Table of Contents
Chapter 4
This chapter, as its descriptive title indicates, talks about greedy algorithm. The introduction of the chapter first points out the philosophy behind the different greedy algorithms: using a local decision to optimal small steps and constructing a overall optimal solution at the same time. Then the introduction summarizes the context of the chapter: listing out examples to let us get a feeling of why greedy algorithms are greedy.
Section 1: Interval Scheduling: The Greedy Algorithm Stays Ahead
This section illustrates the first example of greedy algorithms in details: the interval scheduling. The core inside this algorithm is to find out the criterion of being greedy to rule each small step. There are three seemingly appealing criterions that do not work: earliest starting time, smallest interval of time, and most compatible. We did not manage to come up with a counter example in class to disapprove the most compatible case. The book gives a neat example, so that is good. The actual working criterion is the earliest finishing time. To show that this actually works, we compare the solution A resulted from this earliest finishing time criterion with any optimal solution O. It is not hard to conceive that for an optimal solution composed by k pieces “for all indices r⇐k, finishing time of rth piece from A is earlier or equal to that of O”. Hence it follows that the greedy algorithm indeed returns the optimal solution. The running time of the algorithm is O(nlogn) (coming from sorting, the rest costs O(n)).
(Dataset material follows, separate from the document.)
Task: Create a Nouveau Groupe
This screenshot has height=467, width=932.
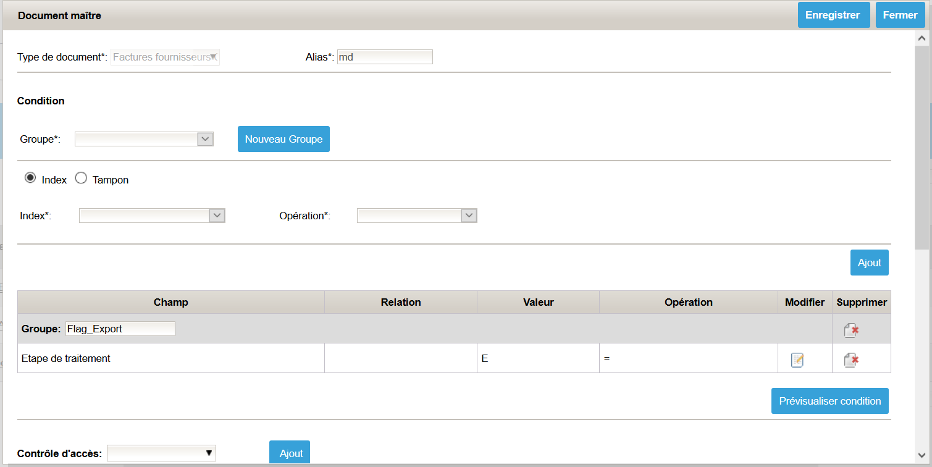Action: click(x=283, y=139)
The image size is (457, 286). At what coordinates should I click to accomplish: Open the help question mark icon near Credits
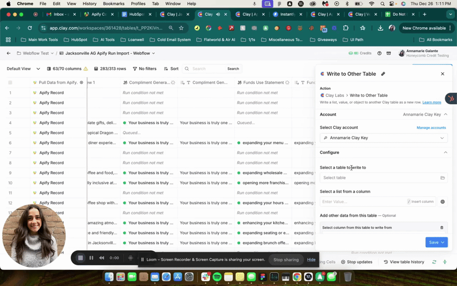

The book then introduces some extensions of the interval scheduling problem that I think are very interesting, such as choosing intervals without knowledge of future output (like a philosophy problem from Socrates) and intervals with different values.
A related problem, scheduling all intervals, is discussed next in the section. Obviously, the minimum resources we need to use is the depth of the set of intervals (maximum overlap). Then the book shows a greedy algorithm that guarantees that the number of resources equal to the depth. Basically, we also use the criterion as in the original interval scheduling problem-the earliest finishing time, but instead of abandoning the ones overlapping with the chosen ones, we put it in a new resource. There would not be a d+1 resource used. Because of the way we arrange the intervals, there has to be 1 resource such that the last interval's finishing time being earlier than the current one we are trying to find position for. The running time is still O(nlogn), coming mainly from sorting.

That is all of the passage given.